The first clinical evaluation of this technique by Kinoshita et al. (2018) involved 11 patients with pseudophakic or aphakic bullous keratopathy who received intracameral injections of approximately 100,000 cultured human CECs combined with the ROCK inhibitor Y-27632 [9]. All patients demonstrated resolution of corneal oedema, restoration of corneal transparency, and substantial visual acuity improvement within two months post-injection. Central corneal thickness normalised to approximately 500–600 µm, and corneal endothelial cell density (ECD) increased to an average of ~1900 cells/mm2 (range 947–2833 cells/mm2) after six months. Notably, no significant inflammation, rejection, or ocular complications were reported, confirming the safety and feasibility of this therapeutic strategy [9].
Long-term follow-up data further validated the durability of this approach. At two years post-treatment, 10 of the original 11 patients retained clear corneas with central thickness values below 630 µm, indicating a success rate of approximately 91% [2]. A subsequent five-year evaluation confirmed sustained treatment efficacy, with 10 of 11 patients maintaining normal corneal transparency and central ECD averaging 1257 cells/mm2. Visual outcomes remained favourable, with best-corrected visual acuity (BCVA) between 20/25 and 20/40 or better in most cases, comparable to outcomes from traditional endothelial keratoplasty techniques such as DMEK or DSAEK. Importantly, no cases of immunologic rejection occurred [16].
Following these encouraging initial results, combined ROCK inhibitor and endothelial cell injection therapy advanced through phase II and phase III clinical trials in Japan, involving a total of 27 patients with PBK [17]. At six months post-procedure, pooled results showed that 94.1% (16 of 17 evaluable eyes) achieved the primary efficacy endpoint of maintaining ECD ≥ 1000 cells/mm2. Additionally, 82% demonstrated central corneal thickness < 630 µm without residual oedema, with mean thickness reductions of approximately 187 µm from baseline. Visual acuity consistently improved in all treated patients.
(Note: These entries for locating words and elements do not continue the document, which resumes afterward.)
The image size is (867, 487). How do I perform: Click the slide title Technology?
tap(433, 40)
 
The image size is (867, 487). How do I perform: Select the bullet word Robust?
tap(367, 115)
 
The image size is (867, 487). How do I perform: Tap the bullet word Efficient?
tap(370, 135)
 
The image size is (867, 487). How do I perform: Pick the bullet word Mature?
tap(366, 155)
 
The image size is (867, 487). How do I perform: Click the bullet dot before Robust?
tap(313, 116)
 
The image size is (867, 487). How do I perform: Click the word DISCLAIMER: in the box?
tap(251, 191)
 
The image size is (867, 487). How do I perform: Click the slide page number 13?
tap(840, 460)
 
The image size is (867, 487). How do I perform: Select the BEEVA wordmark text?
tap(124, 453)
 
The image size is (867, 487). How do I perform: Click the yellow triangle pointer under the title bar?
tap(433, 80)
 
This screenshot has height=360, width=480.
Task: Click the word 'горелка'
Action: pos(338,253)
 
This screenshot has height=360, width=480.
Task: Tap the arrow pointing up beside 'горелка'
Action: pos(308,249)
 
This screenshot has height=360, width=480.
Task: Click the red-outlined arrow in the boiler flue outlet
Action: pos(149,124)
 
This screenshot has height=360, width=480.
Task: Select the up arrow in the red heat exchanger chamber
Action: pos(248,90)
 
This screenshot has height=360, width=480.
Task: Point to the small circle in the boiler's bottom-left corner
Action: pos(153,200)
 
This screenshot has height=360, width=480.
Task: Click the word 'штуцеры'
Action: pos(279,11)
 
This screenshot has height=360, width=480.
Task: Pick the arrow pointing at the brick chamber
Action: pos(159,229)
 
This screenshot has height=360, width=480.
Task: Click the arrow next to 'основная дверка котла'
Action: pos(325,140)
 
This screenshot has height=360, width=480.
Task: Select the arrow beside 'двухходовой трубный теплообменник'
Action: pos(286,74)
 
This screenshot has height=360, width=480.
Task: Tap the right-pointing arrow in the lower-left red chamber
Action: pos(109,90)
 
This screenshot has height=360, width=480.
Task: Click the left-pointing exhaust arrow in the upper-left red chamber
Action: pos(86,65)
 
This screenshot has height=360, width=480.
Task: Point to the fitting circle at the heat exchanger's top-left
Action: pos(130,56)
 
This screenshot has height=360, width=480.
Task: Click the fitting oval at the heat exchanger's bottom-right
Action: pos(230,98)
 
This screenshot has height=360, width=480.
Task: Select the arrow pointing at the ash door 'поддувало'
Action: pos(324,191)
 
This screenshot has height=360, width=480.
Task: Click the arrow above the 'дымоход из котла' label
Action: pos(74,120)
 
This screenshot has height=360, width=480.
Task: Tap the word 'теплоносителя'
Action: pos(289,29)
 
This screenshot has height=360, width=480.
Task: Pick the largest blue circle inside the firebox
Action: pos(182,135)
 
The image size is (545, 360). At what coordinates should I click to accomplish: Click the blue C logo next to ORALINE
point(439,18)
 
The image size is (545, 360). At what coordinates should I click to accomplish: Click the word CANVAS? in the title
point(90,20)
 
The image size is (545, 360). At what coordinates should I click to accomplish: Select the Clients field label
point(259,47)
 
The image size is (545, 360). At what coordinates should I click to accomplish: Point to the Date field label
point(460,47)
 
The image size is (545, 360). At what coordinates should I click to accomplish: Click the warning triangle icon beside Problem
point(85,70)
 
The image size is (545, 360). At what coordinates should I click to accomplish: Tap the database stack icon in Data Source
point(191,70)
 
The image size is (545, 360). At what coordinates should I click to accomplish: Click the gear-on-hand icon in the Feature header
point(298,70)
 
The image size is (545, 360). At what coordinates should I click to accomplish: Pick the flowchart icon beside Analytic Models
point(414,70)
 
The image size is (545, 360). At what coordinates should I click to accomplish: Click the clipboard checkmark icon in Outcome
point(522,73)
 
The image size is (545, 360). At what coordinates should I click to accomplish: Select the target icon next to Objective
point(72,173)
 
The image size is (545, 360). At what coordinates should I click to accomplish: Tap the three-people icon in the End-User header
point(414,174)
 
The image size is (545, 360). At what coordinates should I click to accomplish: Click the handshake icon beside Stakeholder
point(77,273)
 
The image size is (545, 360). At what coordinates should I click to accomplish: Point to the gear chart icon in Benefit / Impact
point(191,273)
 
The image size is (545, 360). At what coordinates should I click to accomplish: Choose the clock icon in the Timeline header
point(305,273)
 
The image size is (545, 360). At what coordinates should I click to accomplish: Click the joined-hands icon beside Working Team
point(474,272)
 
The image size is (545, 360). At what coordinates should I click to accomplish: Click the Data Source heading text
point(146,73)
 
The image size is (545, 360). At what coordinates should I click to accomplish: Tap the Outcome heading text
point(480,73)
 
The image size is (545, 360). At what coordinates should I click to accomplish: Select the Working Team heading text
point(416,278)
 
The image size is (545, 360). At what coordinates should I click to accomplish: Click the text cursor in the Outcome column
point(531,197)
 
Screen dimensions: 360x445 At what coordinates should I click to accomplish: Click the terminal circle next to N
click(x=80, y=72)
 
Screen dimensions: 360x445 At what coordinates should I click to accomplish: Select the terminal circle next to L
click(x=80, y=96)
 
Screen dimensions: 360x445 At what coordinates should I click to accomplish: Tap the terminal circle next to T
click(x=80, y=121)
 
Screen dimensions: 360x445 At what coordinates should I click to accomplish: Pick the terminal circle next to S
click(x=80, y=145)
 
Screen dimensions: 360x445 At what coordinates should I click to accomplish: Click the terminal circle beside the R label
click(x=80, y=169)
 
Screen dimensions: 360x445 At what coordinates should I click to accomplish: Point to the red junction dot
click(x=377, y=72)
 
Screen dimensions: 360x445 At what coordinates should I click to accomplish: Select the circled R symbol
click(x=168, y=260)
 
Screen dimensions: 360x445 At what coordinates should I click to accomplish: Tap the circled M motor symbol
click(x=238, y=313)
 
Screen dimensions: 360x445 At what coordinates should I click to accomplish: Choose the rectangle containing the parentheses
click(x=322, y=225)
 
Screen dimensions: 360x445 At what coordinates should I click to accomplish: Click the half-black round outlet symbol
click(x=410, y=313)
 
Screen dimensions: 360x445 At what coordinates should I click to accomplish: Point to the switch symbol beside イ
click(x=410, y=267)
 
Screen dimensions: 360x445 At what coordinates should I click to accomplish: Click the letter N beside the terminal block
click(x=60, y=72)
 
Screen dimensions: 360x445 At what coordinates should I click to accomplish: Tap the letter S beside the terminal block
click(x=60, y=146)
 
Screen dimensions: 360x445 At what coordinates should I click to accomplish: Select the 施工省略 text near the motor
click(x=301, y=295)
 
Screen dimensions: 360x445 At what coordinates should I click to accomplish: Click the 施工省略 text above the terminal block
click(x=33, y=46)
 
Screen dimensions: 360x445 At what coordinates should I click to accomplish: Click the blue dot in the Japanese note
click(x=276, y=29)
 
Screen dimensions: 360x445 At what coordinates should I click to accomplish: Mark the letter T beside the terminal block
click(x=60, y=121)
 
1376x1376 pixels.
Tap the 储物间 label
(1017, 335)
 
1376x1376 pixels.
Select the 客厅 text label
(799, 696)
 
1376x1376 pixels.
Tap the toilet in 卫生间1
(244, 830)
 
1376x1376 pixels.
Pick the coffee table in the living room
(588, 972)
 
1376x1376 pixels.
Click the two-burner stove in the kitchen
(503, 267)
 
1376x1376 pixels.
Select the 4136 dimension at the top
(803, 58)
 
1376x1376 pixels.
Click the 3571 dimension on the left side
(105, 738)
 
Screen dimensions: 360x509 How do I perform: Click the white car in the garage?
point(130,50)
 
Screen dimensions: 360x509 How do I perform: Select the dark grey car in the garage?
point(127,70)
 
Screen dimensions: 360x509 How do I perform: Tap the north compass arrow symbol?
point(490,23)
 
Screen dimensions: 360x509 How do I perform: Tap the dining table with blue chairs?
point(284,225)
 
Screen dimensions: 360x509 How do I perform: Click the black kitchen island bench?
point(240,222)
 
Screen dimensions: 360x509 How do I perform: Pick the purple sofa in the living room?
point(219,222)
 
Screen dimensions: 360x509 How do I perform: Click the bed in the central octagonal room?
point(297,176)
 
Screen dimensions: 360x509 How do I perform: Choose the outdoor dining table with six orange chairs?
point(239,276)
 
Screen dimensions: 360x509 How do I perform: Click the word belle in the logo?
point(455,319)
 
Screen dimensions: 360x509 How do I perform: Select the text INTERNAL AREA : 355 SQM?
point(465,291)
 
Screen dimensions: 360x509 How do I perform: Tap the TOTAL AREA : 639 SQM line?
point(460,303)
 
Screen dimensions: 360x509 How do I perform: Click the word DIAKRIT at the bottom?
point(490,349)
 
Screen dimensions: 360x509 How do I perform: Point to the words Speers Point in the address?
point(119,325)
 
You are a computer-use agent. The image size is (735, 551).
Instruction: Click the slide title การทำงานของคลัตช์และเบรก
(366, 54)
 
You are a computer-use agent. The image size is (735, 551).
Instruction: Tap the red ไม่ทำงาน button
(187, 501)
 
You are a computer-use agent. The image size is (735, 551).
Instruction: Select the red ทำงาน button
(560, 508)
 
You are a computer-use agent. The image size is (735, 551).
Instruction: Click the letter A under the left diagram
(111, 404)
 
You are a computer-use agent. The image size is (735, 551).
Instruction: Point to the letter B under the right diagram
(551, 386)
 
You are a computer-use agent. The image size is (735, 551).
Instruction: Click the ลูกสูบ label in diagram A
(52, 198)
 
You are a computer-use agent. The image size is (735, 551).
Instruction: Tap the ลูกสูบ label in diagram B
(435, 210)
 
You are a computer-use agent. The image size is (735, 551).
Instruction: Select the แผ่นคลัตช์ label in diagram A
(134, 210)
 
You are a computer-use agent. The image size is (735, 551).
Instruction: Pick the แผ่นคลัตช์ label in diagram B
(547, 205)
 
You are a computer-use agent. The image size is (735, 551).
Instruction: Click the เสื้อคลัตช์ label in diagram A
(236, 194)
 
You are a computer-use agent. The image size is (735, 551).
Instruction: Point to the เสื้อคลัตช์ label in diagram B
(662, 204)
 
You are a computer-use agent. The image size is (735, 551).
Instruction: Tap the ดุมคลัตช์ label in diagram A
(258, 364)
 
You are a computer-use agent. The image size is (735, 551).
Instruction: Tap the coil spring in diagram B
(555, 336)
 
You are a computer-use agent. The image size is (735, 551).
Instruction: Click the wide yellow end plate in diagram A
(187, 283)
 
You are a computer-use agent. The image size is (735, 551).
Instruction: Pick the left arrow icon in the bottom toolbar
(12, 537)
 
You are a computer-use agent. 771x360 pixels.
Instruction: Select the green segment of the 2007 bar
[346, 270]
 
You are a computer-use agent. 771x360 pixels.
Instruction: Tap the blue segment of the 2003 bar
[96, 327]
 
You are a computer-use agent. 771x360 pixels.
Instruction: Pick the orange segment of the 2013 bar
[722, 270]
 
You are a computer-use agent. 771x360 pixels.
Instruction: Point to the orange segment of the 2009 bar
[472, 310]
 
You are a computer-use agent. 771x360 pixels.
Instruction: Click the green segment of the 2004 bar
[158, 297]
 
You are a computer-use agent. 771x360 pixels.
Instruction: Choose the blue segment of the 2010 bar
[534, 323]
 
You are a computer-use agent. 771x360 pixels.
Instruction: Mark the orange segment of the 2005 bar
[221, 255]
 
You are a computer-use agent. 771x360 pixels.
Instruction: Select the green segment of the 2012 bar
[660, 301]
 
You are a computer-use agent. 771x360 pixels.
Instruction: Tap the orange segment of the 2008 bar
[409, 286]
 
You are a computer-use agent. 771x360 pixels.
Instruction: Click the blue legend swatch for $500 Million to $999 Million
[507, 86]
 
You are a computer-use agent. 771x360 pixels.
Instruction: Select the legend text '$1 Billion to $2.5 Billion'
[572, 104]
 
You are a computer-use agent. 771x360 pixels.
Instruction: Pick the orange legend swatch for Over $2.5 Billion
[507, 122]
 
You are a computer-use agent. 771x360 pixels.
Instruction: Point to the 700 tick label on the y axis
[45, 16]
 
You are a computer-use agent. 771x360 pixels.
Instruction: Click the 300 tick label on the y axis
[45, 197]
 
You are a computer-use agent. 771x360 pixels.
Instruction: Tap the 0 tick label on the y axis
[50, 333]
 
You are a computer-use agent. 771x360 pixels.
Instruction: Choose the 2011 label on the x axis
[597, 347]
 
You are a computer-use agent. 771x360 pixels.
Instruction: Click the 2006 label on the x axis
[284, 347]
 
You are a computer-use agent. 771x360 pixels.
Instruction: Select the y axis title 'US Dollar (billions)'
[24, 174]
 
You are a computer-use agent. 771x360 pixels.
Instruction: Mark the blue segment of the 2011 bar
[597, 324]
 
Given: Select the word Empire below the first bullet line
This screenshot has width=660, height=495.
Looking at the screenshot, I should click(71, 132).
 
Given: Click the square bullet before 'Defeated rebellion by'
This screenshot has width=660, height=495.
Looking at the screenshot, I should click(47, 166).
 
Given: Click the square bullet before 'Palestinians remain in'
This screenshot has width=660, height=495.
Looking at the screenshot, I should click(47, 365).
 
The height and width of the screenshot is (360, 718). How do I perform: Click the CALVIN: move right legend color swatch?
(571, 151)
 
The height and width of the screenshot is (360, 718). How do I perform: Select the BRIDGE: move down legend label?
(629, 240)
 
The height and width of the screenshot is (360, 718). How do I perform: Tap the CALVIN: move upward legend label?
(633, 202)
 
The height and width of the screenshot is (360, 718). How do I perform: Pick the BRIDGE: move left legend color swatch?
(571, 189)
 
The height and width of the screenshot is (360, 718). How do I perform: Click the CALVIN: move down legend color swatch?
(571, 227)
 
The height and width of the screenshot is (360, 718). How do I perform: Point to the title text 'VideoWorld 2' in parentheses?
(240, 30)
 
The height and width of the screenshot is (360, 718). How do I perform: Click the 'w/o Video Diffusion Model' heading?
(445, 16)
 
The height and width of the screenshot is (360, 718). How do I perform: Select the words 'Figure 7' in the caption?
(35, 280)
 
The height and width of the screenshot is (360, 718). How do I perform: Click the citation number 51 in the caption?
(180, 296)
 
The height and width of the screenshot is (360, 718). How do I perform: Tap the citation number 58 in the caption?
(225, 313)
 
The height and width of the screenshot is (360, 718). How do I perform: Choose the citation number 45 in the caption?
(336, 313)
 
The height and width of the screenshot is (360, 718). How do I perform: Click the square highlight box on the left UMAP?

Adverse events, observed in 89% of cases, were generally mild and transient, including brief intraocular pressure elevation or mild inflammation, with no serious safety issues reported. These pivotal clinical trials culminated in regulatory approval in Japan (2022) of the combined cultured human CEC and ROCK inhibitor therapy, commercially marketed as nenadendocel (formerly HVJ-E or Aurion cell therapy), marking the first regenerative endothelial cell treatment authorised for corneal endothelial diseases [17].
The recent prospective, double-masked Escalón trial (n = 22) provided additional evidence supporting this approach [18]. In this study, 18 eyes with PBK underwent endothelial polishing followed by intracameral injection of 1 × 106 cultured human CECs suspended in three different concentrations (10–100 µM) of Y-27632. At 12 months, treated eyes showed a significant reduction in mean central corneal thickness from 697 µm to 571 µm (−126 µm), along with marked visual acuity improvements (mean BCVA from 0.995 to 0.330 logMAR). Approximately 89% of eyes gained at least 0.3 logMAR. Importantly, all tested ROCK inhibitor concentrations demonstrated similar efficacy, and no serious adverse events were recorded, confirming treatment safety and efficacy even at lower inhibitor concentrations [18].
Currently licensed for clinical application in Japan, ROCK inhibitor-augmented endothelial cell therapy is also undergoing further evaluation at multiple international centres. Concurrently, early-stage research is exploring induced pluripotent stem cell-derived corneal endothelial substitutes similarly supplemented with ROCK inhibitors, aiming to improve cell adhesion, survival, and functional outcomes [19].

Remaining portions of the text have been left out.